It is always scary and fun to embark on a new journey but you get to learn a lot of new things and gain a ton of experience during the process. In this blog, I will try to explain and summarize my journey working with TransOrg Analytics in the vast domain of machine learning. I joined them in March of the year 2022 and got the amazing opportunity to learn and get my hands dirty on different models and projects, especially on the Google Cloud Platform.
How it started
During the initial period, we went over lots of core machine learning concepts and approaches that were necessary to create a deeper understanding of the workings of the domain and at the same time helped create a data mindset and with the ability to view and analyze datasets. Later on, we were introduced to the Google Cloud Platform often referred to as GCP and we had a hands-on session with the workings of the platform and the various capabilities it possesses. To understand the console we worked on a simple Natural Language Processing-based chatbot based on Auto ML.
This helped me understand how the machine views and processes the queries and performs sentimental analysis to give the right response to the user and point them in the right direction. Playing around on GCP showed me how this process can be more streamlined and made more
accurate and robust with different possible changes.
Getting onto the personal project
After attaining, a good understanding of everything required it was now time to build a personal project-based. For this project, I wanted to build something relevant to a vast number of users and was easy to access and use at the same time. I started looking in the direction of healthcare as a possible domain of application as it will be relevant to a majority of users.
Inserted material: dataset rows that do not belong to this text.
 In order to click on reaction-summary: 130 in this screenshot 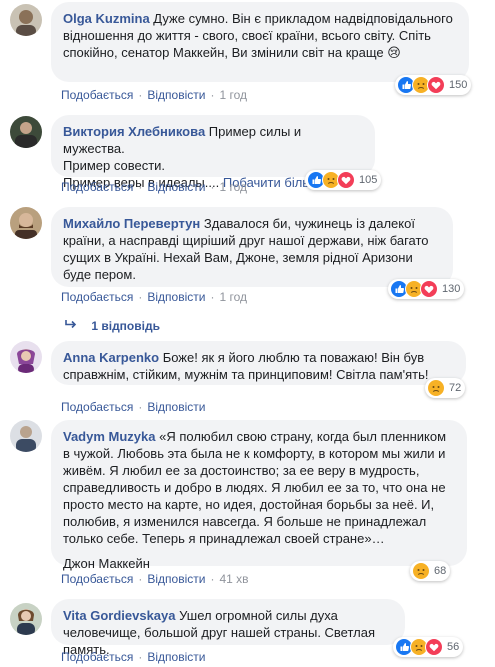, I will do `click(426, 289)`.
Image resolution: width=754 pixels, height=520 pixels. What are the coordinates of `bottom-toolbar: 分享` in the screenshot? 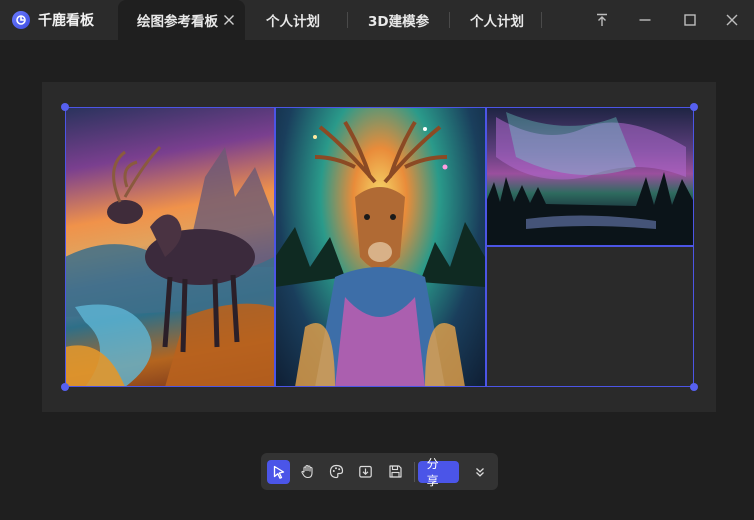 It's located at (380, 472).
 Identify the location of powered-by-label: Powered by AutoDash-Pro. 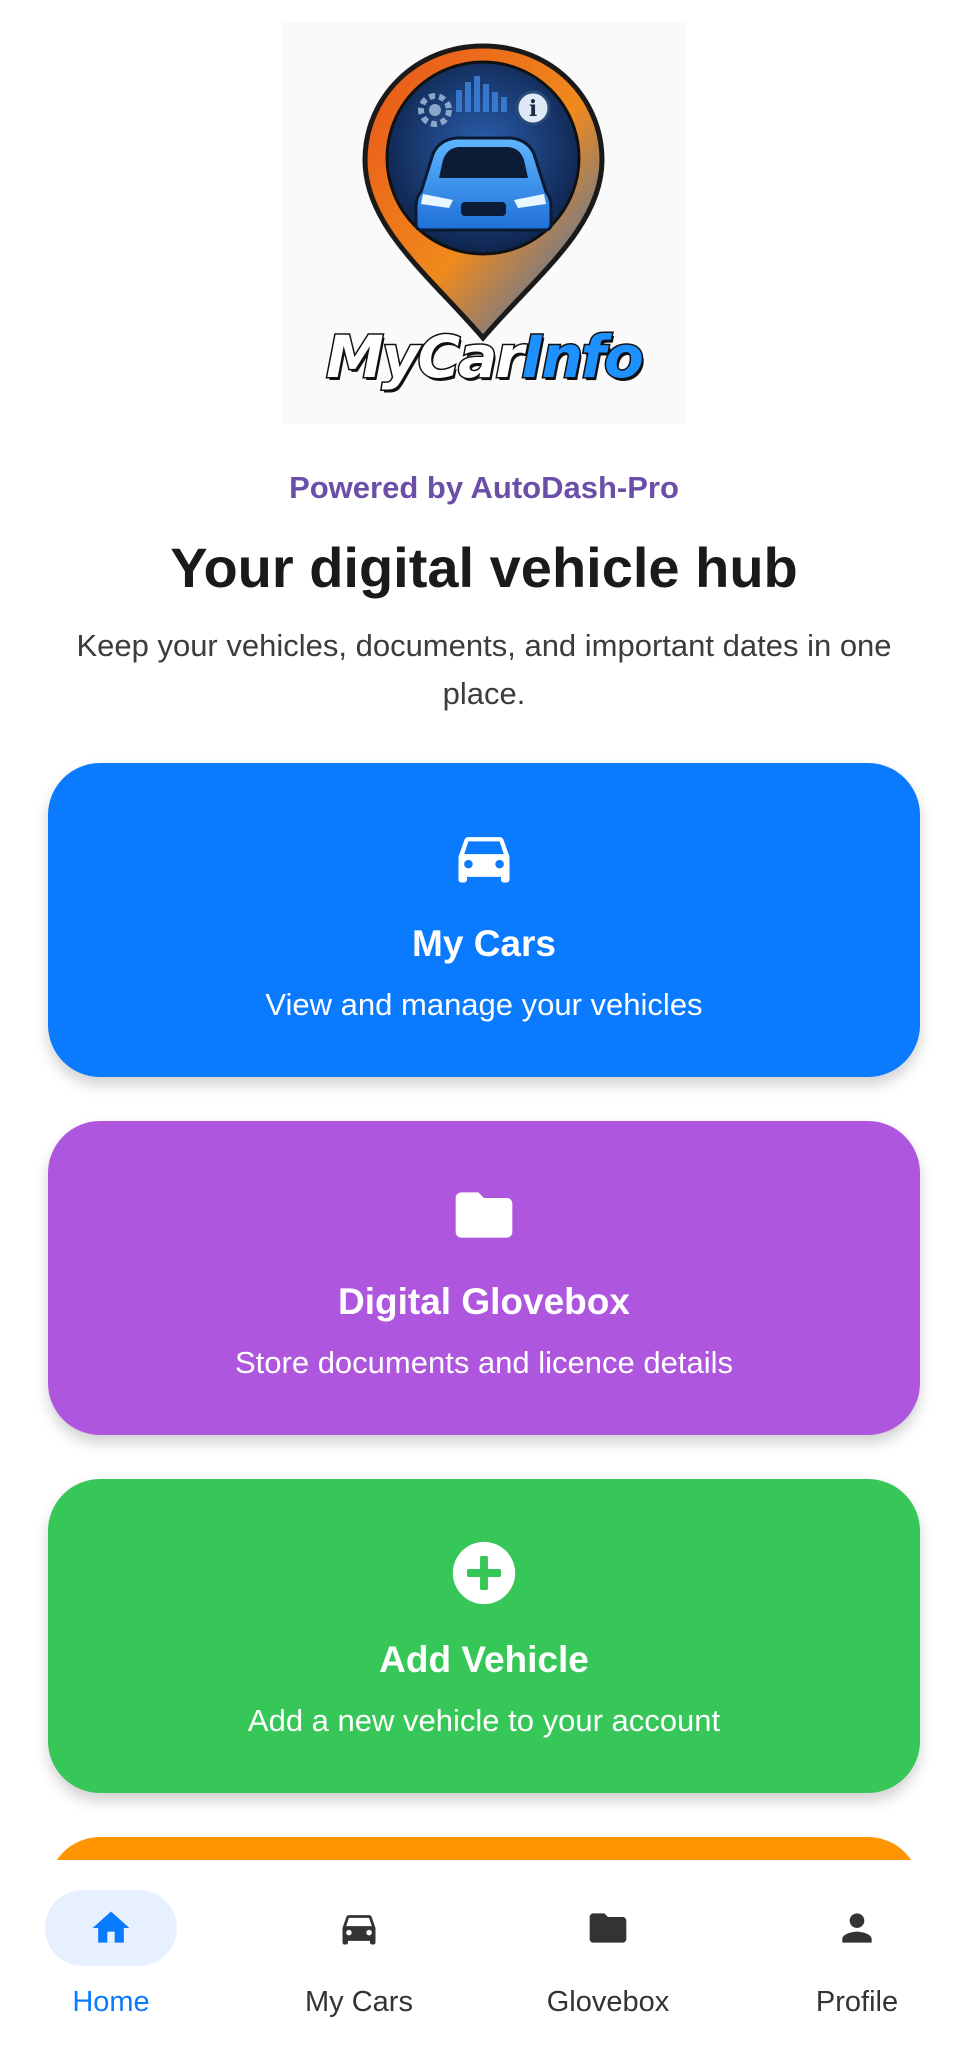
(484, 488).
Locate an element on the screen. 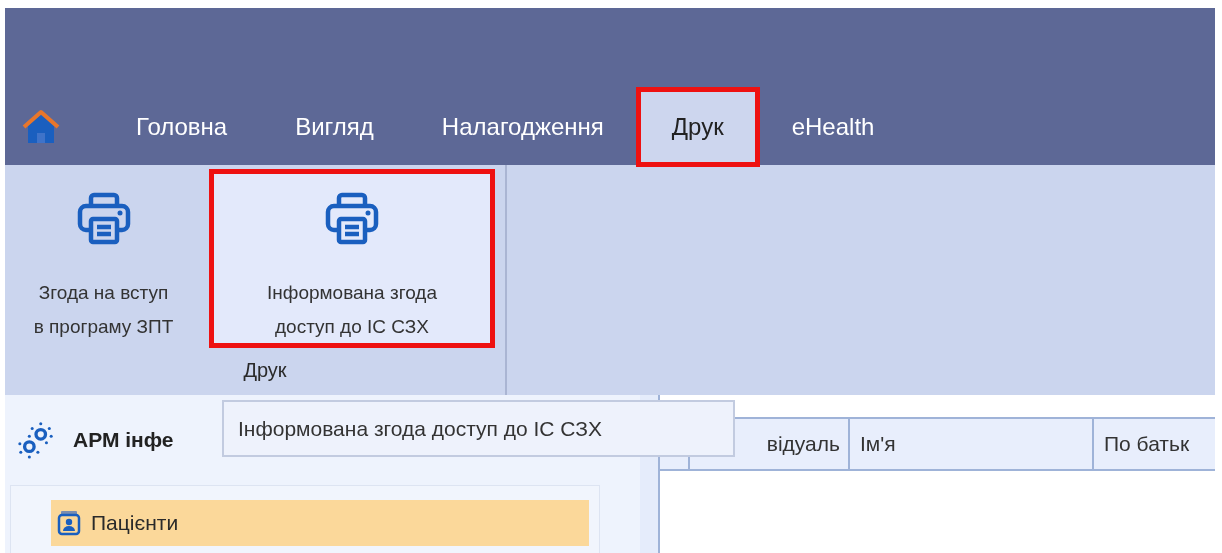 This screenshot has height=553, width=1222. gears-icon is located at coordinates (36, 440).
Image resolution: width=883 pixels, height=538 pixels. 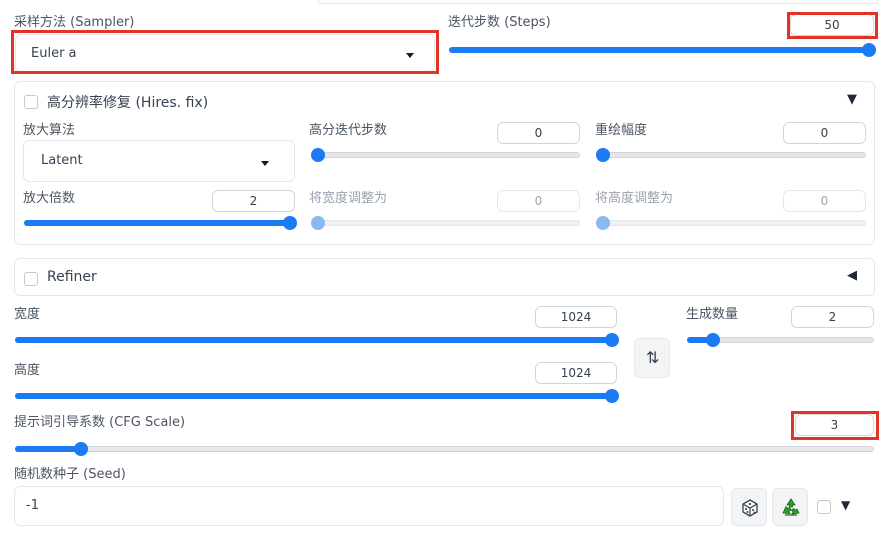 What do you see at coordinates (28, 314) in the screenshot?
I see `width-label: 宽度` at bounding box center [28, 314].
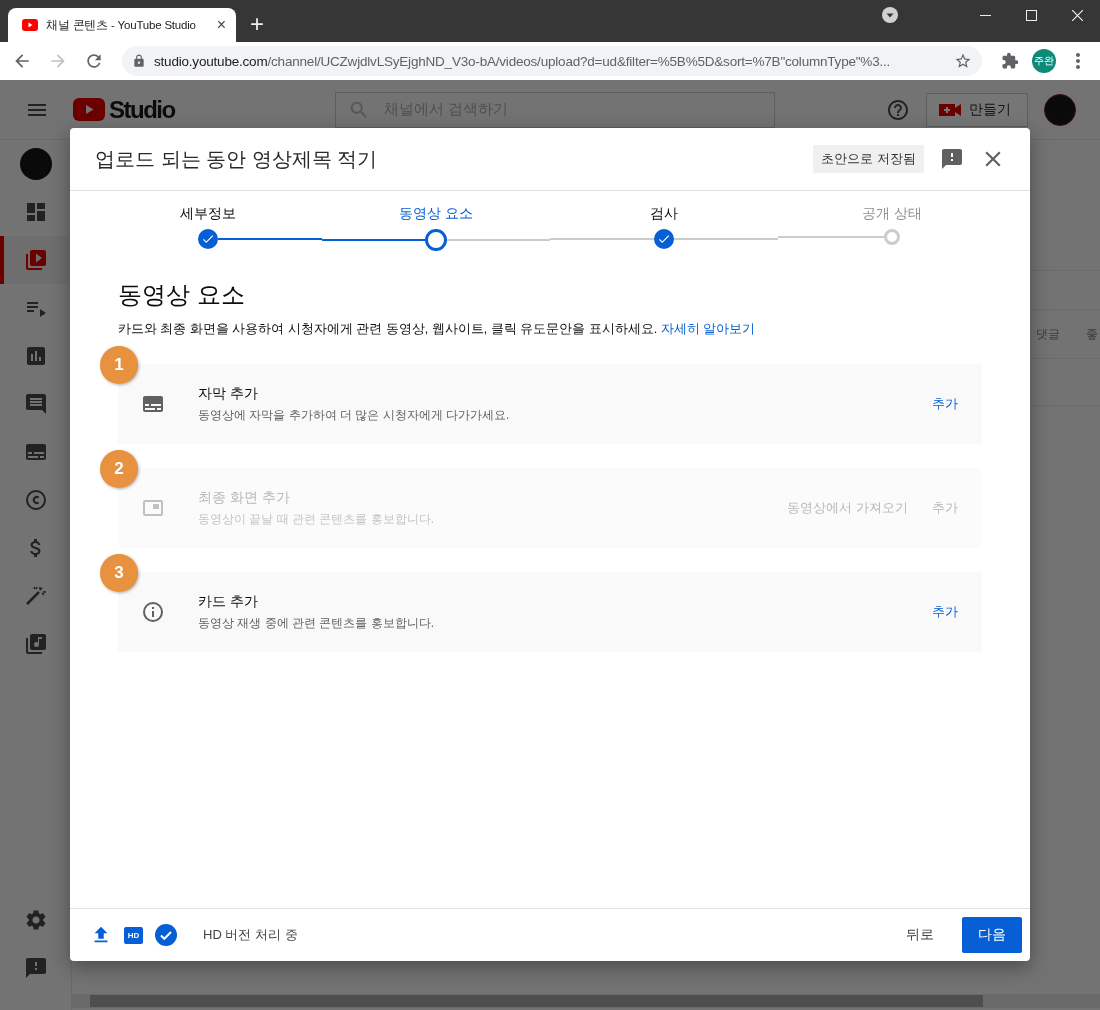  Describe the element at coordinates (139, 61) in the screenshot. I see `lock-icon` at that location.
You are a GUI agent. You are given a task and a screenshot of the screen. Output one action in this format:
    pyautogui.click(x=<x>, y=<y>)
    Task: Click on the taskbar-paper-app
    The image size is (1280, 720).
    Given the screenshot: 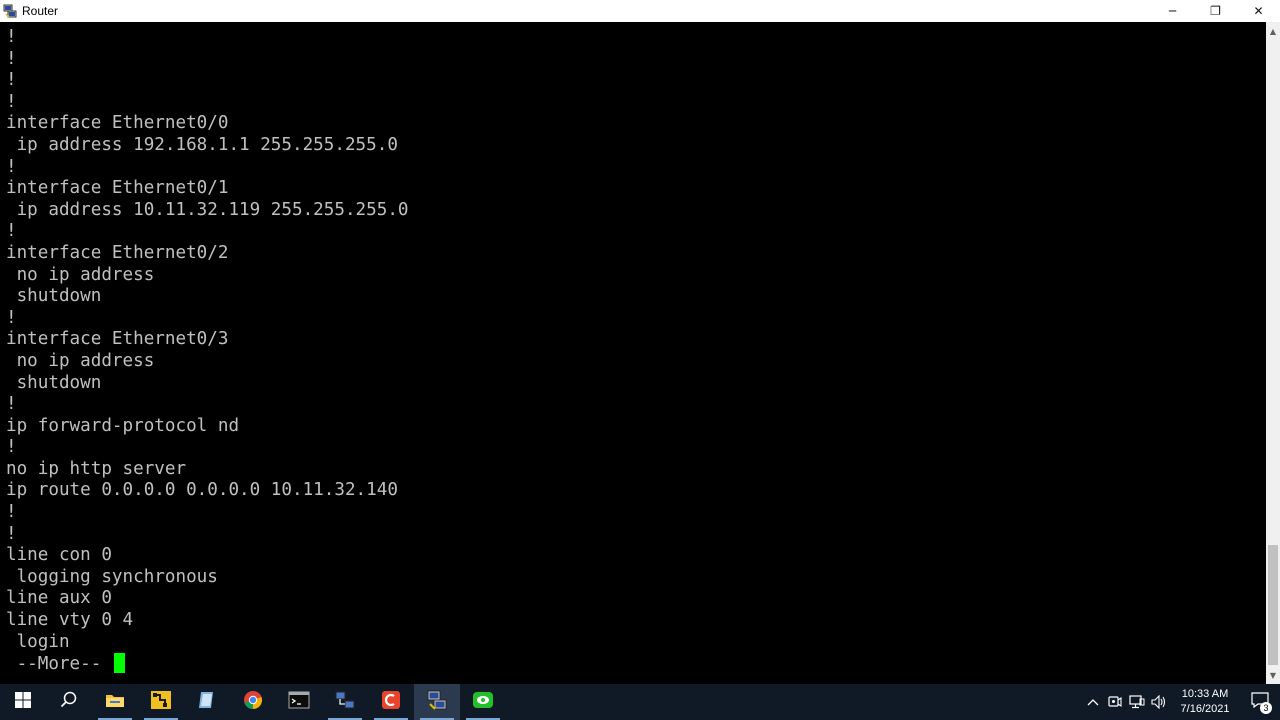 What is the action you would take?
    pyautogui.click(x=207, y=702)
I came across a dataset that contained the tax insurance cost of an individual based on various factors such as their age, sex, BMI, etc. I downloaded this dataset and explored it in python using various tools and visualized it to get a deeper understanding of the data. I found some inconsistencies in the
data but was quickly able to fix them and transformed the relevant rows to better work with the linear regression algorithm.
The following libraries were used for data correction, exploration, visualisation and model fitting:
Cleaned dataset’s insights
After training the model and after some minor tweaks the model was consistently performing and giving accurate results. The training data yielded a R-squared value of 0.751505643411174 and I was able to achieve a very close R-squared value of 0.7447273869684077 for the test data which showed there was no training bias.
It was now time to shift the entire thing to Google Cloud Platform so it can be remotely accessed and can run on the cloud itself. The treated dataset was used for this purpose Vertex AI was used to train a brand new model that performed similarly to the local machine model predicting the cost for health insurance a person should be looking to pay based on various parameters. With the help of the built in tools of GCP the model was further optimised to each a R-squared score of 0.948 for cloud model, giving very accurate results to the users when deployed.
Now to make it accessible to everyone it needed to be deployed on the internet. I choose to create a Web Application for this purpose using bubble.io which takes the user information as input, sends it to the linear regression model which predicts the cost, and sends it back to the web application to be displayed to the user using an API.